Marinette sat in the plush velvet chair, the aroma of flat whites and sugared lattes dancing around her, and cursed the evil that was her physics textbook. Her midterm research spread out before her, she couldn't remember the last time she'd felt so incompetent, which was demoralizing even more in a class that was designed as "science for non-science majors". Of course, she'd brought this on herself. Not only had she waited until her last semester of university-the one completely packed with her senior capstone design project-to take this general requirement, but she'd chosen the online class option on top of that. It was convenient, meaning she could work around her design schedule and her shifts at Tikki's boutique, but it also meant she procrastinated, pushing any classwork into the time left over, which usually happened to be between the hours of one and four in the morning.
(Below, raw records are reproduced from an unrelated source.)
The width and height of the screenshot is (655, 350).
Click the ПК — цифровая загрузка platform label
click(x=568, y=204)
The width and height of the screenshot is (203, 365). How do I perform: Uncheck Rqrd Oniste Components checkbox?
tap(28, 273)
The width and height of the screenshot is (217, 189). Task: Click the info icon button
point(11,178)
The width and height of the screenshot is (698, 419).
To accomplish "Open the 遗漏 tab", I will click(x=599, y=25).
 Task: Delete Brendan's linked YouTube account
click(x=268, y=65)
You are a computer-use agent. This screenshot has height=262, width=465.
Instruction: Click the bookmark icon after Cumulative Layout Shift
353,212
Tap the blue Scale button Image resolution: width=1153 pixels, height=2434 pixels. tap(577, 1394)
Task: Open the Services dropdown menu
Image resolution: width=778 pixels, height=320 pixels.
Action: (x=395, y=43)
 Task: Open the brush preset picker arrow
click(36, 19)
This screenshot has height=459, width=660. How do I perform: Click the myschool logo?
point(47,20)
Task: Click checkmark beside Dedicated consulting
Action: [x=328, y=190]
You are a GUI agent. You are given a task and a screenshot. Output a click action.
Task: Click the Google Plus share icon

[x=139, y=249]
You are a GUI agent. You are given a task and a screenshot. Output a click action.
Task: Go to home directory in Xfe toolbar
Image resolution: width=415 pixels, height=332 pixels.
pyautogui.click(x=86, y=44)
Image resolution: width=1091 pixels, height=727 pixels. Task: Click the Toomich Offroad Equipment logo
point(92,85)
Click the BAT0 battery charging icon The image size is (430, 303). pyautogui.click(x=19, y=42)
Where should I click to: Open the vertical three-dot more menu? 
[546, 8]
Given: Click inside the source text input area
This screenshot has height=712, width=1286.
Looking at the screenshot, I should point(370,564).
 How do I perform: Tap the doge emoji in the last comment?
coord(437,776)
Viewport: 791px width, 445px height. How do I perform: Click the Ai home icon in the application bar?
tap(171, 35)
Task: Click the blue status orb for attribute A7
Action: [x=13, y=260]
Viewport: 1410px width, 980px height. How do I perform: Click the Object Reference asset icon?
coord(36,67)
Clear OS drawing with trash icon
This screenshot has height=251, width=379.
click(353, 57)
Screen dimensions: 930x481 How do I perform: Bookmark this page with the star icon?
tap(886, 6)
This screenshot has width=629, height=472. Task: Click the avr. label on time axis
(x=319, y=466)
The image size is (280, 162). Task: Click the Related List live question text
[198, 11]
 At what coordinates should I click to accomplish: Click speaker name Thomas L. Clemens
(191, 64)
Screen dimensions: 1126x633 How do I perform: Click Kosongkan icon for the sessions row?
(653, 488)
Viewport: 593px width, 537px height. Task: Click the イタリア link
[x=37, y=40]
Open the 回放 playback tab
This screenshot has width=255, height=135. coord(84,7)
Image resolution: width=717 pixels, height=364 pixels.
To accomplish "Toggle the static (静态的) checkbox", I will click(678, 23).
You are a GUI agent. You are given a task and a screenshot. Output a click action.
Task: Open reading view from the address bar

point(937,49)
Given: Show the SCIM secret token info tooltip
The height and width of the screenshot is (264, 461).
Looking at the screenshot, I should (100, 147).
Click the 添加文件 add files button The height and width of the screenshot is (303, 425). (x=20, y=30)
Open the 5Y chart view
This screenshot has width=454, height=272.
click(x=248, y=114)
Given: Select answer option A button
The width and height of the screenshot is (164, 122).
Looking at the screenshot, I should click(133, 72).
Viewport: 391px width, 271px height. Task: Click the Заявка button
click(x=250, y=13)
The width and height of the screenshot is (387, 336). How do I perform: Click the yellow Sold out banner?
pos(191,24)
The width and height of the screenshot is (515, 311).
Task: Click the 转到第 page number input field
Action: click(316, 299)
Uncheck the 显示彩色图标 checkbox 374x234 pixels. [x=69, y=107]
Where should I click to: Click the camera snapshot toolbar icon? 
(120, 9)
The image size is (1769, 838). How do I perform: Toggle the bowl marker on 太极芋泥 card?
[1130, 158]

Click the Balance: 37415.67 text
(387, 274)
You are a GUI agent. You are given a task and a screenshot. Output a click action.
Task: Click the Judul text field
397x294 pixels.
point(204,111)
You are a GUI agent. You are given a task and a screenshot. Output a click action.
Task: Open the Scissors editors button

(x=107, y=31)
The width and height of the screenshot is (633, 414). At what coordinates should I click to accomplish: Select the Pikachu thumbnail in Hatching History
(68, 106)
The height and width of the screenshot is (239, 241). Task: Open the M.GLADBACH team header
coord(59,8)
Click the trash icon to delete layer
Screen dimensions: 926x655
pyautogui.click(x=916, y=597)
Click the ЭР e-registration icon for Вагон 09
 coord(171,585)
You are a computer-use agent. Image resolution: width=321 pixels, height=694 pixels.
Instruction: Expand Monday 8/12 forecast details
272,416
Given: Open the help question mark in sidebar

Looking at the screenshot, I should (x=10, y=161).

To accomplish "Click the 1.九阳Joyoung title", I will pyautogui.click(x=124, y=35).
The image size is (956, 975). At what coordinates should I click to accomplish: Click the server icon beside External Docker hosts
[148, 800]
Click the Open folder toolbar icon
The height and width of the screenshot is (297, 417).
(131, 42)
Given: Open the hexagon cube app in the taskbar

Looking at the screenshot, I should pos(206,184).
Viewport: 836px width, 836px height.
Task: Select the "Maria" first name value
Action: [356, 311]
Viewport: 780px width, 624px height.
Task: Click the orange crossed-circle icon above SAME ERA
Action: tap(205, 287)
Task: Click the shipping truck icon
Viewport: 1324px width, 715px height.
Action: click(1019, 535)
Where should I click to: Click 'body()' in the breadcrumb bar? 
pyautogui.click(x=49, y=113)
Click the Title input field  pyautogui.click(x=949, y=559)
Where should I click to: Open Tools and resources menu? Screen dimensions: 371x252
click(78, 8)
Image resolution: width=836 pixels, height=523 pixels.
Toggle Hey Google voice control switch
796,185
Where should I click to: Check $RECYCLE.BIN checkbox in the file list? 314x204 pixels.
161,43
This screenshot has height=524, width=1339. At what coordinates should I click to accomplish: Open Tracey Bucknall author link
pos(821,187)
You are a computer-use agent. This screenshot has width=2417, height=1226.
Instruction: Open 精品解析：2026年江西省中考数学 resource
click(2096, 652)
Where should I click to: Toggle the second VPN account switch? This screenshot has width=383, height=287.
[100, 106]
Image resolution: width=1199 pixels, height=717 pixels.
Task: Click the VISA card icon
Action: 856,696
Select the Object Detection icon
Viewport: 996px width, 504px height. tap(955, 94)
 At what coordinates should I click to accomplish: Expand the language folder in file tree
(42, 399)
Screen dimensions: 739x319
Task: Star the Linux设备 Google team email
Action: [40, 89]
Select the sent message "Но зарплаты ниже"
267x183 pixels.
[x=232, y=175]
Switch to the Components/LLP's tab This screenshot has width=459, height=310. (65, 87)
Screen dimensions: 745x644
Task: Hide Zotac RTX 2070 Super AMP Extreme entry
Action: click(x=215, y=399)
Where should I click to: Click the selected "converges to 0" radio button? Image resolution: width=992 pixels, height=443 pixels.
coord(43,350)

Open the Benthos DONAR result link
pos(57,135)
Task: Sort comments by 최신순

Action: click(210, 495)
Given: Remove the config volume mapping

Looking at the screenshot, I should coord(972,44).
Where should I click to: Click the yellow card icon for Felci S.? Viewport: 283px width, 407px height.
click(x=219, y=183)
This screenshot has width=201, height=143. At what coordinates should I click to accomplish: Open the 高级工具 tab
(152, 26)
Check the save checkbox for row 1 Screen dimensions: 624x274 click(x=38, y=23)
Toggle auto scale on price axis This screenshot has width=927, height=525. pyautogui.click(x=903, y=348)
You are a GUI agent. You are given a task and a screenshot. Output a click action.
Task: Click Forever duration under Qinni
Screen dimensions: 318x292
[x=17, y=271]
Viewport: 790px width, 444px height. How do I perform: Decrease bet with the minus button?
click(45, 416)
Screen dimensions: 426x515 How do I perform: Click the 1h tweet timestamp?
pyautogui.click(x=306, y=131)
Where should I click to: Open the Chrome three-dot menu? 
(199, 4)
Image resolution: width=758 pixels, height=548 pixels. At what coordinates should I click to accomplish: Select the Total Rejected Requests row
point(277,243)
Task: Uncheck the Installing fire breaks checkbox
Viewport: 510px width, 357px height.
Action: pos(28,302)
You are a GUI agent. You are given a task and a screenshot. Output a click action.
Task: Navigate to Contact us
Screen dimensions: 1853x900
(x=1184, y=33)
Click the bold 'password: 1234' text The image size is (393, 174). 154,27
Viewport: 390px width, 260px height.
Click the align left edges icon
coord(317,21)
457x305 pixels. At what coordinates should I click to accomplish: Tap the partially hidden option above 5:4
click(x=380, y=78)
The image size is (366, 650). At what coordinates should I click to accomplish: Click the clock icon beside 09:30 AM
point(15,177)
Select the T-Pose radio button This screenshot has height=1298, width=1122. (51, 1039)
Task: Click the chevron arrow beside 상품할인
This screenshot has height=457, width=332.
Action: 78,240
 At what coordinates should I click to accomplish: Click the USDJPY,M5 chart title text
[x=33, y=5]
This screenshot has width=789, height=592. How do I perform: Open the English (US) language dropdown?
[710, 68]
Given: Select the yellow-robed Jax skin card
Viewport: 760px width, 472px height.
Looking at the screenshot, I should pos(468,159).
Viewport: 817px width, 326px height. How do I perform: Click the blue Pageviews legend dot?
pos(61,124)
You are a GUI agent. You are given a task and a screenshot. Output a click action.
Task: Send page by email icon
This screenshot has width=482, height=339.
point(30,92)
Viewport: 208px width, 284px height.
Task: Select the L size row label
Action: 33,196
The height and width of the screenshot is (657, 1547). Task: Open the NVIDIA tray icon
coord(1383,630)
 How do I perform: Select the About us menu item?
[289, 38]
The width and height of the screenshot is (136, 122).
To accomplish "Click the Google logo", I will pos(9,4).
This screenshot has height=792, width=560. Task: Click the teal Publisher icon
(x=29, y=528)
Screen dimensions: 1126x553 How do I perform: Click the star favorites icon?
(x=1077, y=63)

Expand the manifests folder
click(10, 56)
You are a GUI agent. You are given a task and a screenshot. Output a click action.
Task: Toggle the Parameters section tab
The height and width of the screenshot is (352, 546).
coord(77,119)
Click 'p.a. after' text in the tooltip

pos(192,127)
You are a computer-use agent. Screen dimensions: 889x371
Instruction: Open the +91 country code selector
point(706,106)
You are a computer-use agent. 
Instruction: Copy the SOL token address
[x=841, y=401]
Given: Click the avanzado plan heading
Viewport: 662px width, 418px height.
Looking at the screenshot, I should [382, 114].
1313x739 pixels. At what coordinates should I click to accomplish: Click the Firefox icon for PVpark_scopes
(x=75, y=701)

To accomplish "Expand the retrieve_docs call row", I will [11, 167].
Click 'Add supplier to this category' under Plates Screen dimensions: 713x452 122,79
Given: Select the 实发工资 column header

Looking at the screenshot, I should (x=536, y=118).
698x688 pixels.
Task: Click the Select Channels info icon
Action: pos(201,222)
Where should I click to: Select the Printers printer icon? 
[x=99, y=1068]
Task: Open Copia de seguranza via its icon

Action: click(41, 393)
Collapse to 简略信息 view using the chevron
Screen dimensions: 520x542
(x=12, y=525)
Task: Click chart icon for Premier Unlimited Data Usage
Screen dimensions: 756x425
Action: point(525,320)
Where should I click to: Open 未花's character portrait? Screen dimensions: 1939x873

Then, already floundering but somehow surviving the first half of the course, she'd foolishly chosen goedesy as her field of applied physics to research for the midterm paper.
Maps, she'd thought simply, I like maps. Maps can be beautiful and artistic! Geodesy is kind of the basis for maps. That'll be perfect.
Flash-forward two weeks to the night before her paper was due, and Marinette stared at the gibberish-filled, ten-page concoction with disillusionment. Yes, maps were pretty, but geodesy was the ugly, behind the scenes mess that made them possible and Marinette was drowning in the technical lingo. Satellite sensors? Oblate spheroids? Geoids? Gravitational models? It was too much, and Marinette's 2am brain couldn't deal.
It didn't help, of course, that she had developed a ridiculous crush on her TA and would meet him in person for the first time the next day to hand in said disaster of a paper.
Marinette closed her eyes and rubbed her temples in exhaustion, realizing that even in her sleep-deprived state, the fact that she kinda-sorta had feelings for a man whose face she'd never seen still made no sense. But he was witty, and their email chains that started with her desperate for explanation, had gradually devolved into conversations of everyday life. Recently, there had been an undertone of almost flirting, and Marinette couldn't find it in her to be mad. He was just a graduate student afterall, it wasn't like he was her professor, and she'd started it. After rolling her eyes at his ridiculous schrodinger's cat joke he'd sent once, not to mention the cat emojis and abundance of puns, when Marinette stumbled upon the perfect cat meme one day, she couldn't help but sent it to him. Their conversation had turned into a meme war from there, and Marinette had been more than a little smitten ever since.
He was kind and patient. He made her laugh, and even though she knew it was probably just some daydream her brain fabricated to make the class more bearable, she couldn't help but smile everytime he emailed back. She most definitely had a crush and it was making her unreasonably nervous to meet him for the first time tomorrow lest she discover the flirtatious vibe he'd been putting out was merely a figment of her imagination.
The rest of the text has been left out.